Yes, the Wolverine movie without 'Wolverine' in the title is definitely the best one yet: grown-up, ballsy, character-driven and grounded. It feels right that it should be the last one, but it also feels a bit of a shame. Rating: 4 stars out of 5
Brutal, bloody, and beautiful, Logan is the gritty, R-rated Wolverine movie we’ve all been waiting for.

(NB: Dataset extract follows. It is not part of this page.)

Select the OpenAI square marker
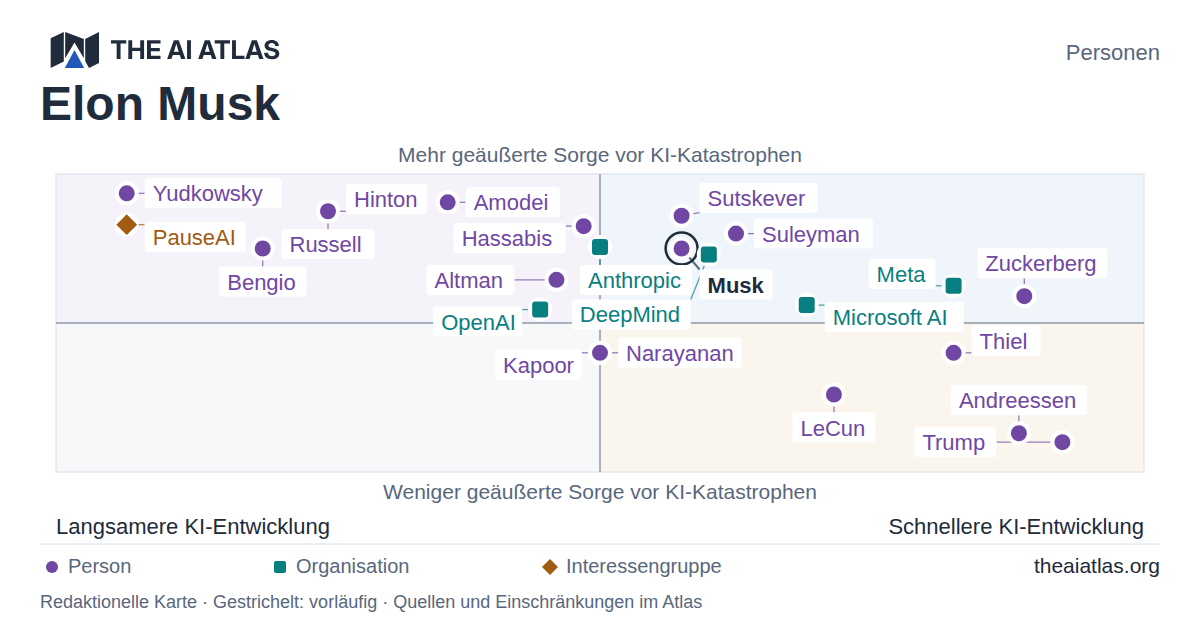 click(x=540, y=309)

Logan is in many ways an emotional, heavy picture, but it’s also an uplifting one that reminds us that it’s O.K. to fight for something more, something better. It’s an amazing swan song for the Wolverine character, and for Jackman, and perhaps the best X-Men movie yet. Rating: 9.7
It’s Jackman who holds “Logan” together and gives the film its glimmer of soul. He has been playing this role, more or less nonstop, for 18 years, but he seems startlingly not bored by it. Better still, he’s a more refined actor now than when he started, and in “Logan,” he gets to play something rare in comic-book cinema: a powerhouse of animal rage who is slowly, agonizingly slipping away. By the end of the movie, he gets his muttonchops back and reminds you, once more, of what’s great about this character — his hellbent quality, embodied in those flesh-ripping kills that are his way of making good on a mutant destiny he never asked for. No “X-Men” movie will ever be great (the material is too derivative), but Jackman, though he’s the Superman of the bunch, has gone deeper into the alienation than any other mutant in the series. The end of “Logan” is genuinely touching, as Jackman lets you feel the character’s strength and pain, and — finally — his release.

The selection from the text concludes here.